Thanks for this. This is what I come to HN for — to learn something outside of my field.

Do AI systems have the potential to weight or inform those transactions based on historical historical data then? The “experienced” aspect of learning all the things that turned out to be true or false in previous comparisons or data decision points would seem to be the obvious missing piece, but I have never really understood the specifics.


Statistics. "Sensors disagree" is the EXPECTED result when you get a reading from multiple sensors, and the whole point of sensor fusion is that, if the sensors have independent error models, that disagreement IMPROVES your output.


That's the essence of fusion.


Kalman filters.


Atleast someone knows what they are talking about.


Kalman filters are like sensor fusion 101, and anyone who has attached more than one distance sensor to an arduino has attempted it. It's not that unreasonable that the average person has no idea what sensor fusion is, what IS unreasonable is the damn head of self driving at Tesla claiming that "what do you do when the sensors disagree" is even a valid question.



This article doesn’t address when cameras are blocked, which is the obvious issue with camera-only self driving. Teslas have crashed when cameras were blinded by the sun. Now throw in snow, rain, dust… Is that solvable with lots of cameras and different types? …Does it need to be solved?

Maybe the bigger question - anyone know the status of low cost lidar? Dozens of startups and larger companies were working on it 10 years ago, yet Lidar still costs “thousands” according to the article


There's something bizarre going on with lidar manufacturing/pricing. When I was looking into it for a specific application it was much cheaper to buy entire made-in-china products containing the exact lidar module than it is to buy the part separately, even at bulk pricing.

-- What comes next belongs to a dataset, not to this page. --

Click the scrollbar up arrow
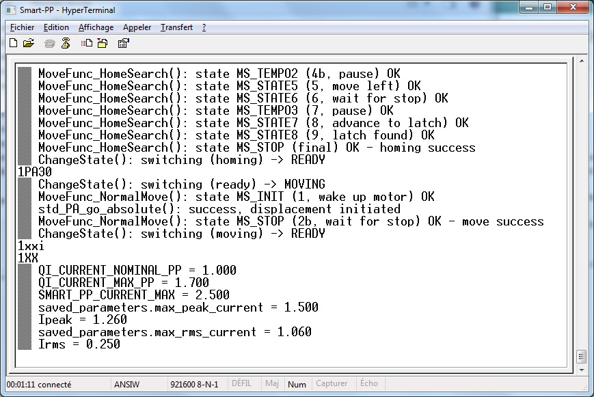The image size is (594, 397). coord(581,67)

This is very common with all kind of components. There are economies of scale your vendor can achieve when they sell someone a million of the same thing. Also the company buying a milion of the same thing is going to pay the vendor a significant sum, even if they get all kind of discounts, and that puts them at a much better negotiating position than you buying a single one.

Hobbyist buying a few units of a component, even if they are buying it with a significant margin, will net the producer peanuts. So not surprising they don’t worry much about serving them that market.

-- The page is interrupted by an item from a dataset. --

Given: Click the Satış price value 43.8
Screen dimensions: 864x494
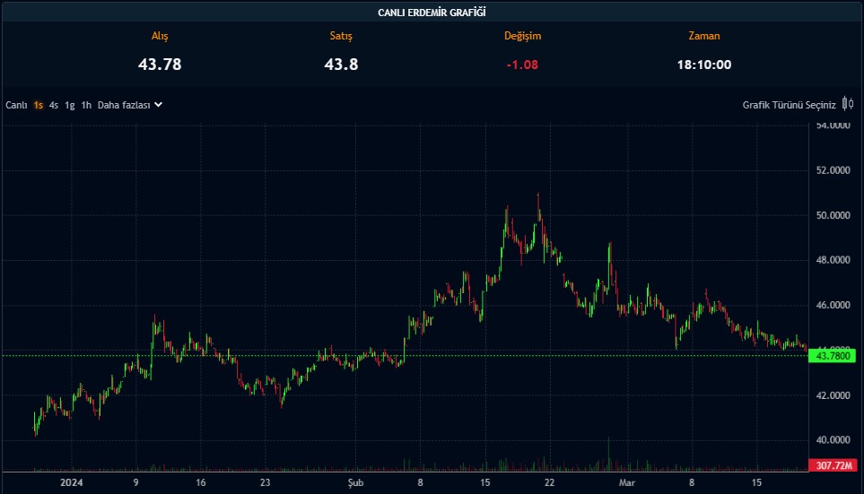Looking at the screenshot, I should click(341, 65).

Yes, I'm aware of that. That's why I added the bit about bulk pricing.

In my case I was looking at buying quite a number of units, outside of a hobbyist application. In fact, I would say it was a higher number than the cheaper China-made products could possibly sell (different market sizes). It seemed to me that they didn't want to sell for any price really but would make an exception if they could really, really rip me off.

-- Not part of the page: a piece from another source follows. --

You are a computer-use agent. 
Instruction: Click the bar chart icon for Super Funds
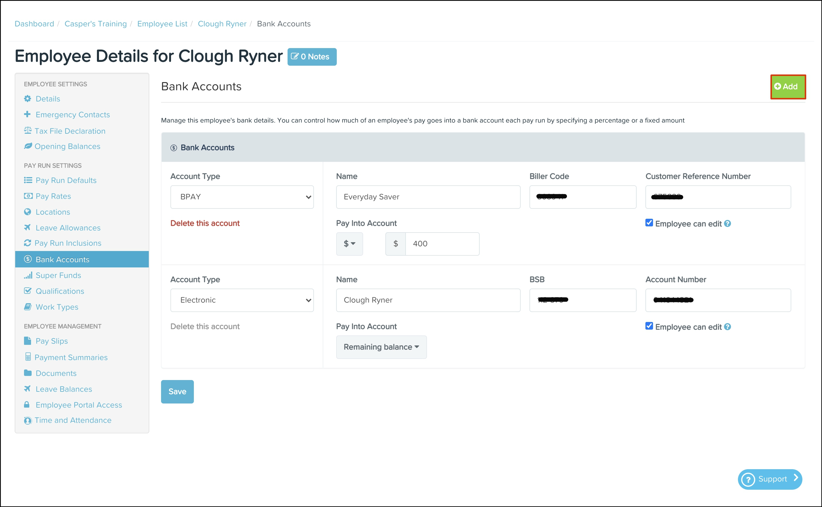(28, 275)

Maybe this explains the reason why its somehow too costly to put lidar in a $50,000 tesla, but I can have it in my $200 xiaomi vacuum.


As others have pointed out, lidar doesn't denote capability.

1d lidars that have a range of 8 meters indoors are quite cheap <$15 volume.

"2d" lidar, that is one measuring one plane's depth, are generally a lost more costly. Not only that they are bigger and eat more power. again indoor only.

3d lidars are more expensive still, and if you want it to work outdoors, even more.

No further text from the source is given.